Я покосилась на человека, который сидел возле прохода. Он действительно выглядел очень необщительным — мрачное, с резкими чертами лицо, черные усы, хищно загибающиеся книзу, густые острые бакенбарды. Большие солнцезащитные очки закрывали половину его лица, и было неясно — спит этот сосед или бодрствует. Сидел он, во всяком случае, абсолютно неподвижно, широко раздвинув ноги, обтянутые голубыми брюками. А еще на нем была белая тенниска, подчеркивающая развитые грудные мышцы, и замшевая бежевая куртка, доходящая ему едва до пояса. Колоритная фигура — вполне можно было представить этого человека скитающимся по дикой сельве в поисках золота или с автоматом под мышкой, сопровождающим наркокурьера. Но сейчас он вел себя исключительно тихо.
Тем временем включились двигатели, и лайнер начал выруливать на взлетную полосу. Рев все нарастал, наполняя самолет нетерпеливой предстартовой вибрацией. Это подействовало на меня гипнотически, и я благополучно заснула, даже не дождавшись, пока «Боинг» оторвется от земли.
Очнулась я внезапно, испытывая на себя легкую досаду, потому что совершенно потеряла ориентировку во времени. Всему виной проклятая смена часовых поясов — она всегда выбивает меня из колеи. Сколько продолжался мой сон, сказать я не могла, но подозревала, что проспала большую часть пути.
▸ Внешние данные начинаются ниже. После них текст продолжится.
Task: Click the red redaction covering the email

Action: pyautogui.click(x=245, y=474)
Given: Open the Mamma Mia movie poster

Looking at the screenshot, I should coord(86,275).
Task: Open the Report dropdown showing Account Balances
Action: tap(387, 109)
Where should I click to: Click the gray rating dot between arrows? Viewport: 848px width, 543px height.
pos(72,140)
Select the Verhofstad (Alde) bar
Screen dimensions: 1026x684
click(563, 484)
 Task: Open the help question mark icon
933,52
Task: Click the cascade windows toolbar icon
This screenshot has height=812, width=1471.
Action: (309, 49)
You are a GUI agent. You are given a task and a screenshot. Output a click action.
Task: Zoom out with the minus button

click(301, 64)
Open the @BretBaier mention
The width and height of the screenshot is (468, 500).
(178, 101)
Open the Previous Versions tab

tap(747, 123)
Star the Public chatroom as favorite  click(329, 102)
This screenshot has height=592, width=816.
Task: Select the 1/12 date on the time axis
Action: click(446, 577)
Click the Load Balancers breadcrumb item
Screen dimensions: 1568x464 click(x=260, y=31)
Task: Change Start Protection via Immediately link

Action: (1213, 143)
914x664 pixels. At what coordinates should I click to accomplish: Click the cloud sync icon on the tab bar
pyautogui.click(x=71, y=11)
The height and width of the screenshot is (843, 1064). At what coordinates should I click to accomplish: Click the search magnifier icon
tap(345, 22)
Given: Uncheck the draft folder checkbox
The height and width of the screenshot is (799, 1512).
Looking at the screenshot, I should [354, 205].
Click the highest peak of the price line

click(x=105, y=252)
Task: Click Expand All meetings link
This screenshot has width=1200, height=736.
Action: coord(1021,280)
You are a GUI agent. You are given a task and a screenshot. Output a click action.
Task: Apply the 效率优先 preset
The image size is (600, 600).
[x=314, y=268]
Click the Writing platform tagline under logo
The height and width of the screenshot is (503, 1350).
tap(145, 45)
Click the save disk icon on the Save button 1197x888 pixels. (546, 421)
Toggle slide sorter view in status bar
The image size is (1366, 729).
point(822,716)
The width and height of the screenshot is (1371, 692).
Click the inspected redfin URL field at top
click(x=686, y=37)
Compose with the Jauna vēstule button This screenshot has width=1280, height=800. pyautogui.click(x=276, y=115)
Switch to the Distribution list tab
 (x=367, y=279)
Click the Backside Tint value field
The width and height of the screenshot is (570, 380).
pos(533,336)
Ровно гудели моторы, в синем иллюминаторе тянулись поля розовых, подсвеченных заходящим солнцем облаков. Мне подумалось, что, должно быть, наше путешествие подходит к концу, и за подтверждением этого я решила обратиться к соседу.
Однако он спал, прикрыв веки со светлыми ресницами, но даже во сне ему каким-то образом удавалось сохранять в лице и фигуре исключительное достоинство. Это любопытное явление наверняка было из того же ряда, что и знаменитый британский газон, вырастить который можно, регулярно постригая в течение трехсот лет. И мне подумалось, что умение сохранять достоинство каждую минуту на моего соседа Доули тоже не с неба свалилось.